Complainers Beware
Does criticizing an employer on Facebook count as a “protected” activity?
Brought to you by Liberty Mutual's The Responsibility Project
Did your dad ever sit you down and advise you never to put anything in writing that you wouldn’t want to see in The New York Times?
Well, the Times did indeed publish a few not-so-private thoughts of one careless worker’s Facebook page after she was fired for using the site as a virtual water cooler to criticize her supervisor. The reason this seemingly routine firing became newsworthy in the first place? The National Labor Relations Board believes the dismissal is a groundbreaking case, arguing that workers’ criticisms of their bosses or companies on social networking sites is a protected activity and that firing them for complaining is against the law.
The trouble began when Dawnmarie Souza, an emergency medical technician with the ambulance company American Medical Response of Connecticut, wanted a Teamsters representative’s help in preparing a response to a customer’s formal complaint against her. When her supervisor denied the request for assistance, she did what employees have done since the dawn of employment – complain about him to anyone who would listen.

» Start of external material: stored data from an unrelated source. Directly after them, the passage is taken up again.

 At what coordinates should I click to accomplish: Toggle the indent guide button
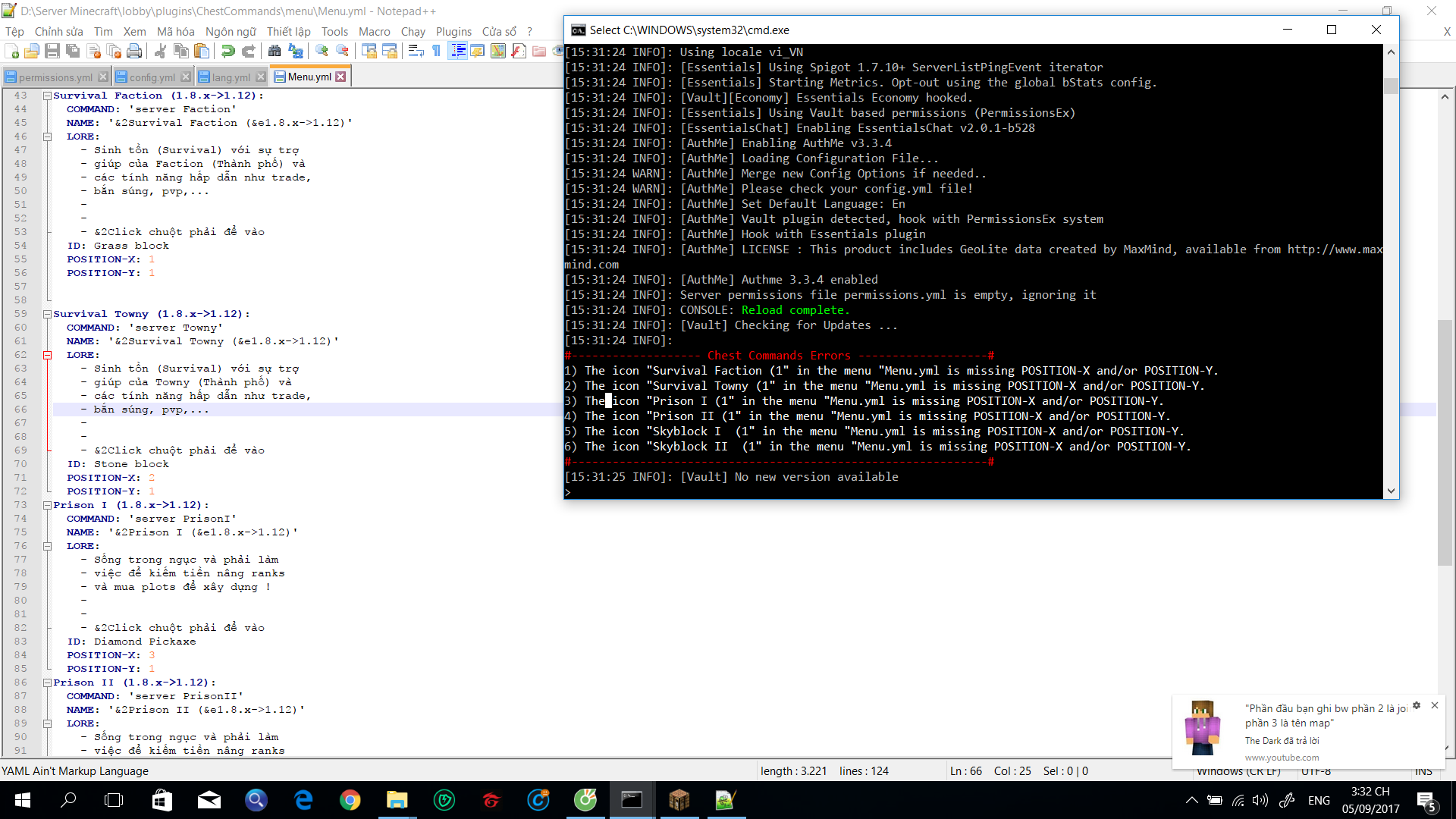[458, 51]
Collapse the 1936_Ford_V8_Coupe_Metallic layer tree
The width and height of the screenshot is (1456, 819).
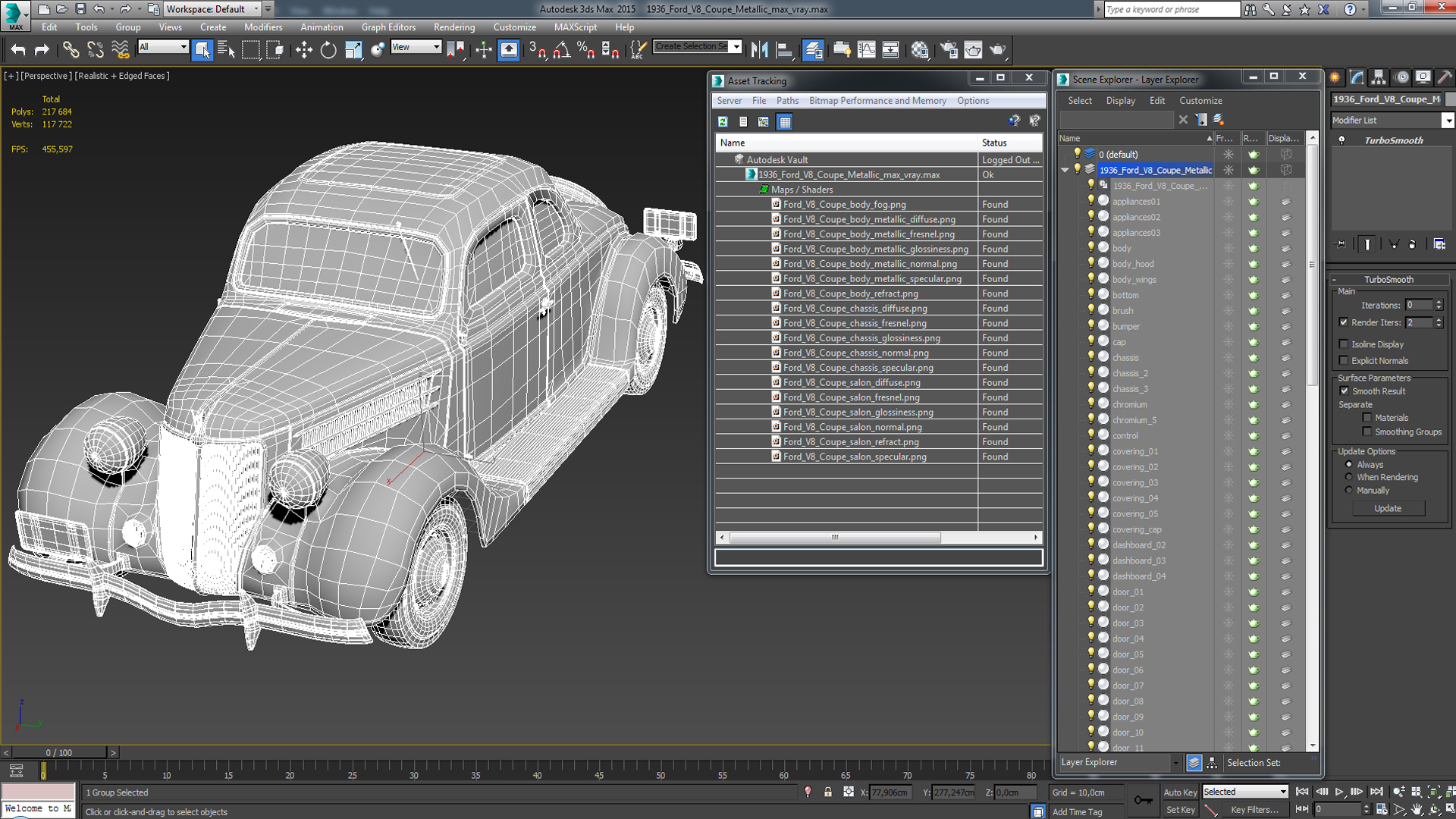[x=1065, y=170]
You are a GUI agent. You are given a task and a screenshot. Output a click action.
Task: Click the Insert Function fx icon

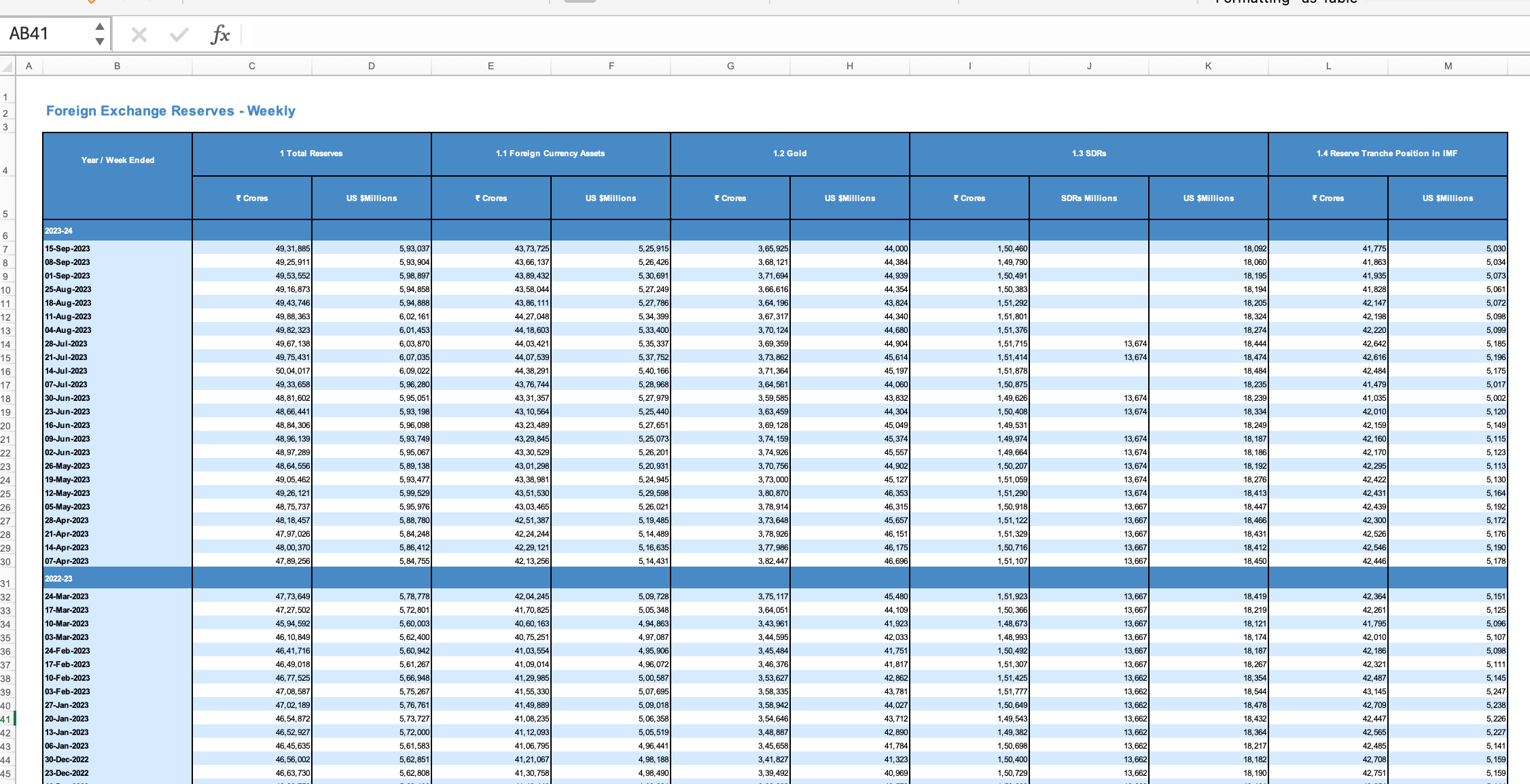tap(220, 34)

The difference is that today’s Facebook is yesterday’s break room, and it’s a lot easier to deny you were in the break room. According to the company, in addition to using several vulgarities to ridicule him on her page, she wrote, “love how the company allows a 17 to become a supervisor.” (A “17” is the company code for a psychiatric patient.) American Medical Response of Connecticut fired Souza for violating employee policies against depicting the company “in any way” on Facebook or other social media sites and making “disparaging” or “discriminatory” comments when discussing the company.

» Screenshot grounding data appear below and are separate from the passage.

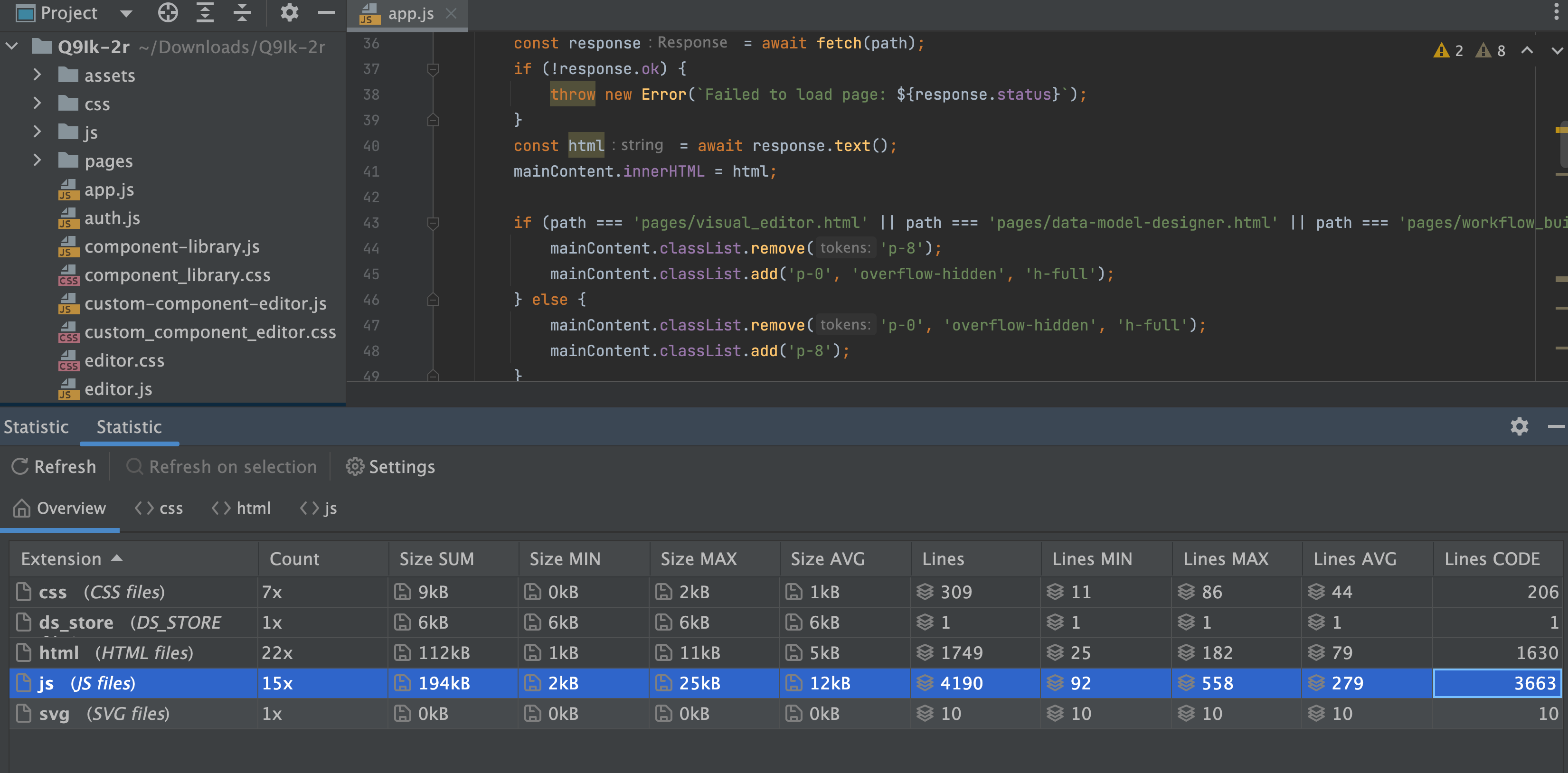Click the yellow warning icon showing 2 problems
The width and height of the screenshot is (1568, 773).
pyautogui.click(x=1441, y=50)
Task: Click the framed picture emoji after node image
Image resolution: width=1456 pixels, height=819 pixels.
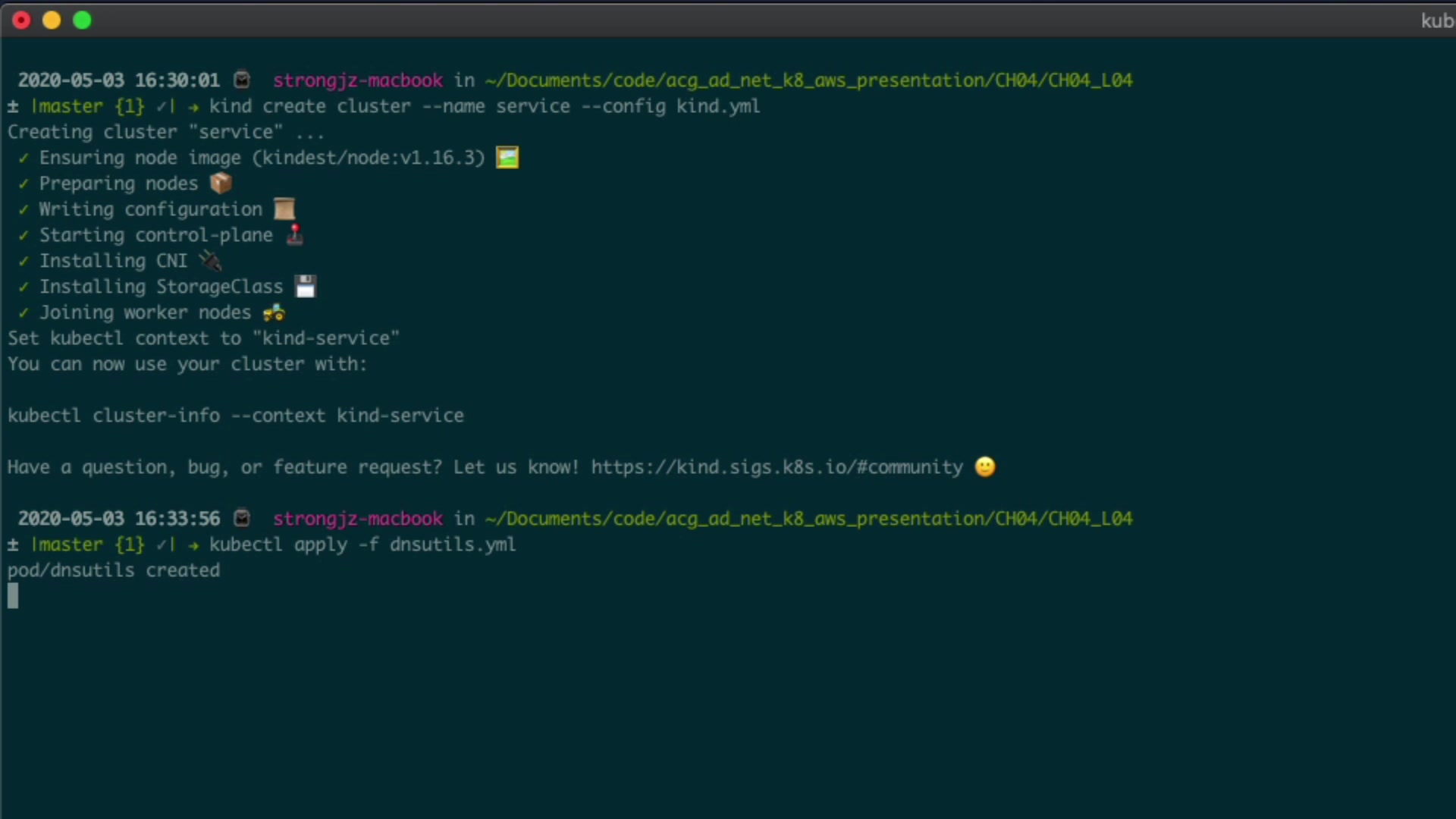Action: [507, 158]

The National Labor Relations Board has taken issue, with Lafe Solomon, the Board’s acting general counsel, telling the Times, “This is a fairly straightforward case under the National Labor Relations Act — whether it takes place on Facebook or at the water cooler, it was employees talking jointly about working conditions, in this case about their supervisor, and they have a right to do that.”
That act gives workers a federally protected right to form unions, and it prohibits employers from punishing workers — whether union or nonunion — for discussing working conditions or unionization. The labor board said the company’s Facebook rule was “overly broad” and improperly limited employees’ rights to discuss working conditions among themselves. The crux of the argument seems to be defining what’s protected and what’s not under a labor law that hasn’t evolved much since the 1980s. Marshall B. Babson should know; he was a member of the National Labor Relations Board in the 1980s and told the Times that such a broad rule where one cannot make disparaging comments about supervisors is clearly illegal under labor law. But, he also pointed out that an employee’s criticizing a company or supervisor on Facebook was not necessarily a protected activity, either.
Now, for those of you unsure of what precisely you have shared on Facebook, you might want to check out a new application called “I Shared What?!?” The application alerts you to the kinds of things that anyone can see on your Facebook page and allows you to change some privacy details, but not as many as you could if you’d just do a little research on Facebook’s own site and adjusted privacy settings from there.
In the meantime, for all you would-be boss disparagers, you might heed Dad’s advice and keep your scribblings out of the public eye. As for Souza, should she have been fired, or is everything fair game in the virtual break room?